- Directed by: James Ivory
- Written by: Ruth Prawer Jhabvala
- Produced by: Ismail Merchant
- Starring: Peggy Ashcroft; Larry Pine; Saeed Jaffrey; Victor Banerjee; Aparna Sen;
- Cinematography: Walter Lassally
- Edited by: Melvyn Bragg; Humphrey Dixon;
- Music by: Vic Flick
- Distributed by: Contemporary Films Ltd. (1979 UK, theatrical); Criterion Collection (DVD);
- Release date: 1978 (TV premiere);
- Running time: 85 minutes
- Language: English

= Hullabaloo Over Georgie and Bonnie's Pictures =

1978 film by James Ivory

Hullabaloo Over Georgie and Bonnie's Pictures is a 1978 television film by Merchant Ivory Productions (written by Ruth Prawer Jhabvala, directed by James Ivory and produced by Ismail Merchant) set in India, starring UK stage actress Dame Peggy Ashcroft.

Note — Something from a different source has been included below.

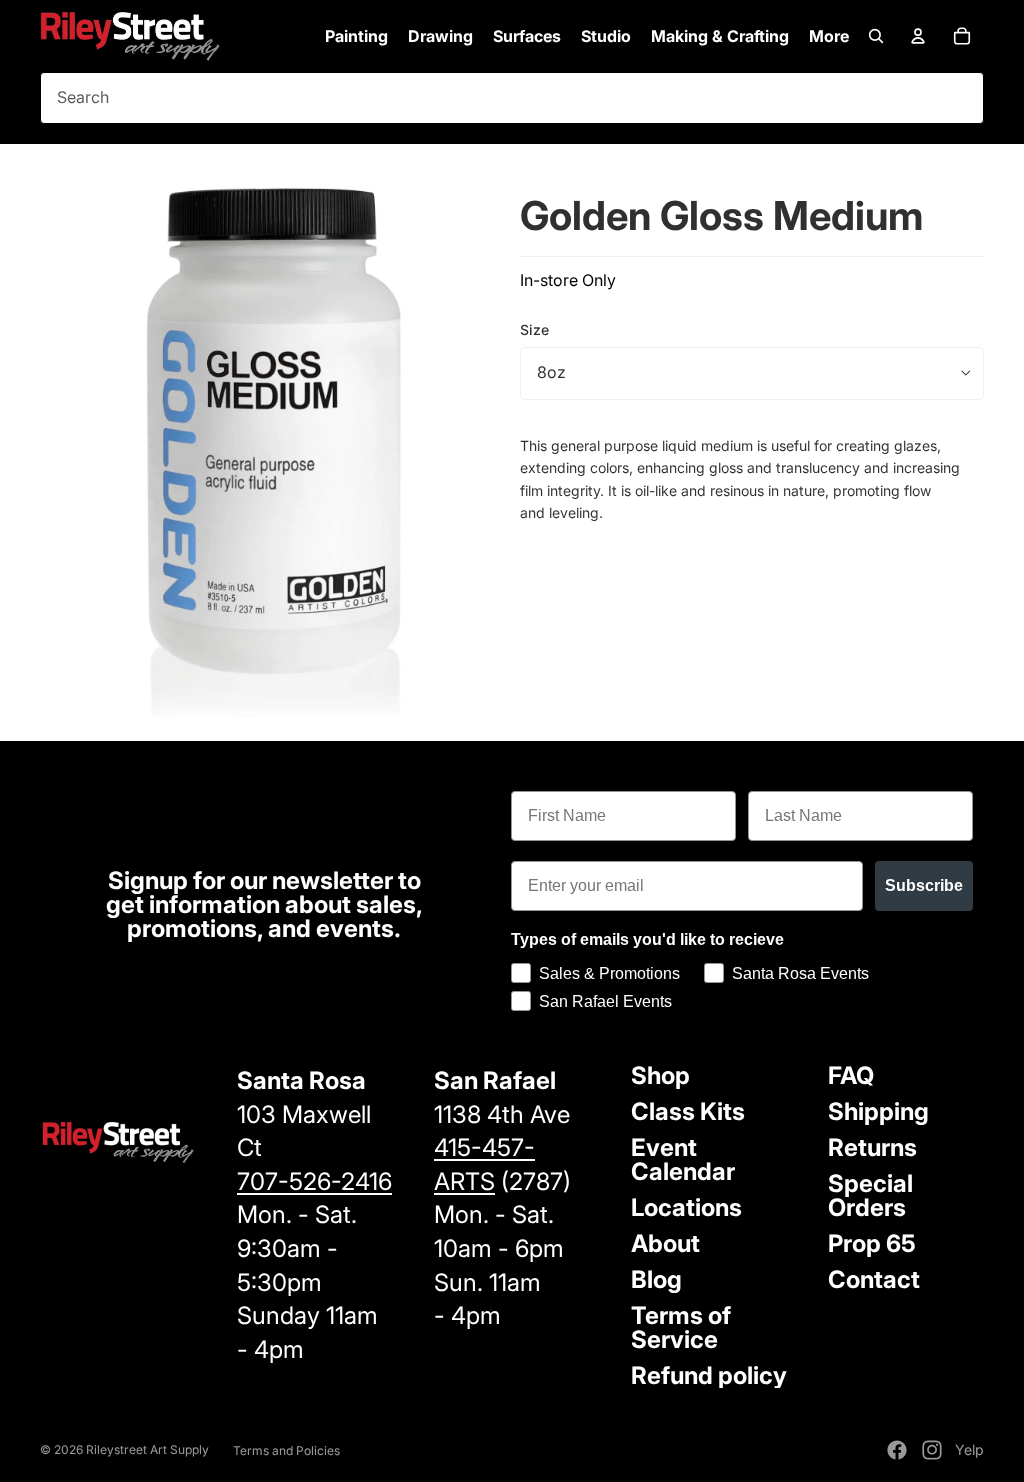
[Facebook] (897, 1450)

It later received a limited theatrical release in 1979.

==Plot synopsis==

A group of thieves descend upon an Indian palace to steal a collection of valuable paintings. The group includes Lady Gee (Peggy Ashcroft), a museum curator; the Maharaja (Victor Banerjee), his sister Bonnie (Aparna Sen) who wants to sell the paintings to Sotheby's, and a few others.